__DOCUMENT SECTION__

This factory uses water from the dehydrating milk process to power its systems and reduce water stress
The Nestlé baby milk plant in Qingdao, China, reuses the large amount of water it removes from milk during the dehydration process. A good way of preserving resources in a region that suffers from chronic water stress.
20% of the world's population lives in China, but the country has just 7% of the planet’s water reserves. Year on year, the country has to cope with chronic water stress. According to the WHO, the situation is particularly serious in the north east of the country, and in Qingdao in Shandong Province in particular where Nestlé has one of its milk powder production plants.
In recent years the city has grown rapidly to reach a total of 5 million inhabitants. As a result, the divide between supply and demand for water has widened considerably, limiting the city’s economic, social and environmental development. Industry, for example, needs huge amounts of water to operate. "After agriculture, it is the biggest water consumer with nearly 22% - as against 8% for households," says Nestlé. Aware of the need to preserve water resources in the country, the Swiss agri-food company has rolled out its international water recycling program at its Qingdao plant. Known as the "zero water consumption program", it has been put into action thanks to a Veolia solution.
Putting "cow water" back into the plant’s production circuit
Veolia began by optimizing wastewater treatment. Instead of discharging it into the sewers, the water is treated before being injected back into the plant's water system. Veolia then developed a technology to recover and treat the large volume of water in cow's milk. “It’s 87% water. When you dehydrate it to make milk powder, you get huge amounts of water," says Peter Stokes, Key Account Manager at Veolia Water Technologies.

Saved data entries:
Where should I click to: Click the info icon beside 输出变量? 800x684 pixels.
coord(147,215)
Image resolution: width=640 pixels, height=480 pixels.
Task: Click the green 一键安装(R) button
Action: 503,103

__WHAT TO WORK ON__
Reproduce the full article on the Nestlé milk powder plant in Qingdao word for word, from its headline through the final sentence.

__RESPONSE__
This factory uses water from the dehydrating milk process to power its systems and reduce water stress
The Nestlé baby milk plant in Qingdao, China, reuses the large amount of water it removes from milk during the dehydration process. A good way of preserving resources in a region that suffers from chronic water stress.
20% of the world's population lives in China, but the country has just 7% of the planet’s water reserves. Year on year, the country has to cope with chronic water stress. According to the WHO, the situation is particularly serious in the north east of the country, and in Qingdao in Shandong Province in particular where Nestlé has one of its milk powder production plants.
In recent years the city has grown rapidly to reach a total of 5 million inhabitants. As a result, the divide between supply and demand for water has widened considerably, limiting the city’s economic, social and environmental development. Industry, for example, needs huge amounts of water to operate. "After agriculture, it is the biggest water consumer with nearly 22% - as against 8% for households," says Nestlé. Aware of the need to preserve water resources in the country, the Swiss agri-food company has rolled out its international water recycling program at its Qingdao plant. Known as the "zero water consumption program", it has been put into action thanks to a Veolia solution.
Putting "cow water" back into the plant’s production circuit
Veolia began by optimizing wastewater treatment. Instead of discharging it into the sewers, the water is treated before being injected back into the plant's water system. Veolia then developed a technology to recover and treat the large volume of water in cow's milk. “It’s 87% water. When you dehydrate it to make milk powder, you get huge amounts of water," says Peter Stokes, Key Account Manager at Veolia Water Technologies.